The HCS has an out-of-the-box connector for Azure Blob Storage accounts:
Setting up the connector in the HCS was easy. We had to give it a name, provide some connection details, and specify the destination storage account (Stor) within our HubStor configuration:
With the connector created, we manually kicked off the connector crawl job to process the data.
Run ‘Blobless Archive’ Crawl Job to Sync Original Metadata and Security Information
The ‘Blobless Archive’ crawl process is extremely fast because it does not involve transferring blobs over your Internet connection (since they’ve been ingested through Data Box).
In the HCS, when a file system connector runs in ‘blobless mode’, it knows to suppress actual file transfer of items meeting the write policy and instead process the metadata and ACL information only.

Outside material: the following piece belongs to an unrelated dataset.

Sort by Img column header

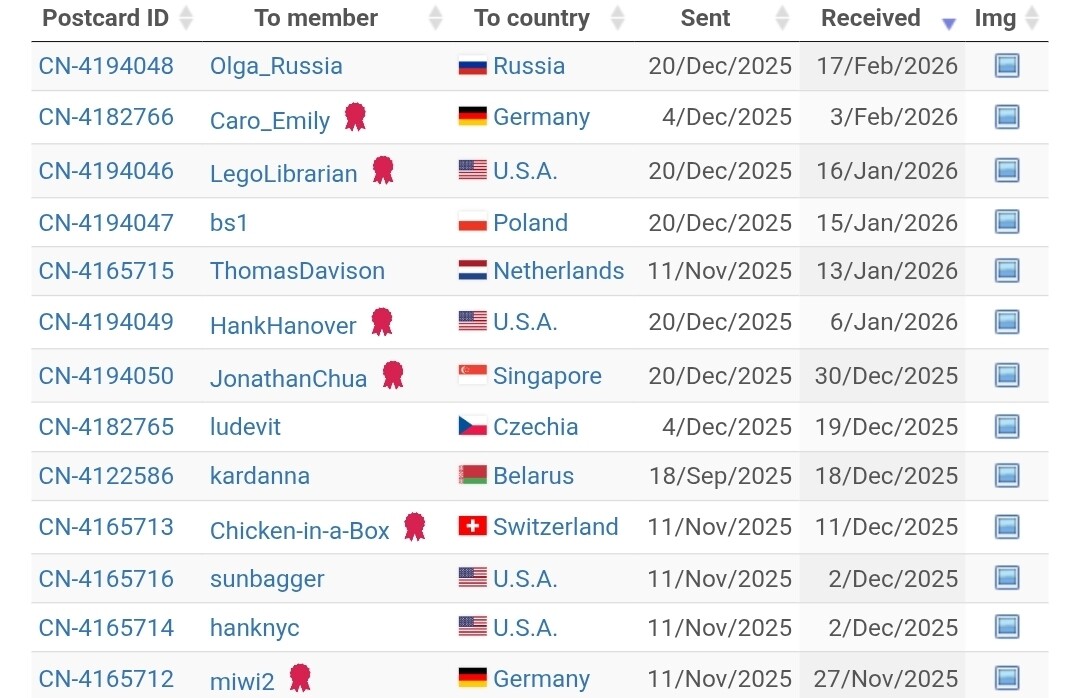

Once complete, the HCS can continue to run against the source file path in a normal mode. To do this, we simply uncheck the ‘Blobless Archive’ setting. Now, on the next crawl of the source file directory, the storage tiering and/or delete policy can take effect to virtualize/remove the data along with capturing the incremental of anything new such as file versioning changes, ACL changes, deletions, and ingestion of new items.
At this point we are very comfortable recommending our customers to use Data Box.
HubStor is Azure Data Box certified.
Remember, with HubStor you can use a combination of drive-shipping such as Azure Data Box and network-based ingestion via the HubStor Connector Service. We make it easy to optimize your ingestion strategy given your workloads, organizational requirements, office locations, available bandwidth, and time constraints.